The point I’d like to make here is not so much to suggest that the undergraduates of the UoG are having words put into their mouths. My gut feeling is that most students probably do share the positions taken by the CSA and its various campaigns. (Or maybe they don’t, given the infamous votes to leave the Canadian Federation of Students). The point is, there is an atmosphere of assumed consent/agreement, and so most students don’t get a feeling of being necessary to student democracy, which lessens their inclination to actively participate, which reduces their perceived impact, and so on in a decidedly unvirtuous cycle.
Consider, however, what might be done to address this. In the past, as attendance became increasingly difficult to maintain, quorum at CSA AGM’s was reduced to just 100 people (out of an undergraduate population of 20, 000 students). In my opinion, this response was a cop-out. Despite the vast potential technology gives us to supersede the limits of physical space, there is no option for students to participate remotely. Decisions far more consequential than an undergraduate student body’s positions are made via remote conference, so why not this one? Previous AGMs/ board of directors’ meetings and even the CSA’s own list of issues have said little to nothing about increasing student involvement. Others might point to the almost complete lack of outreach international student (especially those for whom English might be a second language), or representation of their issues within election campaigns or meetings. To give credit where it’s due, however, the most recent CSA executive election campaign did feature some musings on expanding undergraduate participation, most notably by Mx. Kearney and Mr. Ross.
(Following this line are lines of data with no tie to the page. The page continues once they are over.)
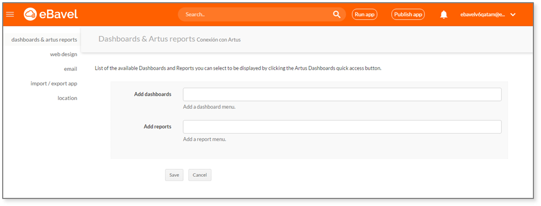Open the notifications bell
The height and width of the screenshot is (206, 541).
(x=444, y=15)
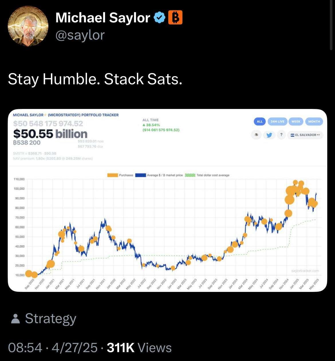The height and width of the screenshot is (361, 335).
Task: Click the Twitter bird share icon
Action: (x=269, y=135)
One last thing that bears acknowledgement is the meaning of the democratic franchise. Whatever the mistakes made by our elected representatives, the reality is that positions aren’t run for and arguments aren’t made because large segments of students consciously disengage from the process. While it was encouraging to see some examples of dissent these past couple years, I think it’s fair to ask that students who feel slighted or ignored actually show up to voice their opinions in the available forums, and run for open positions. To those who already do these things: thank you for your participation. Please welcome those you disagree with.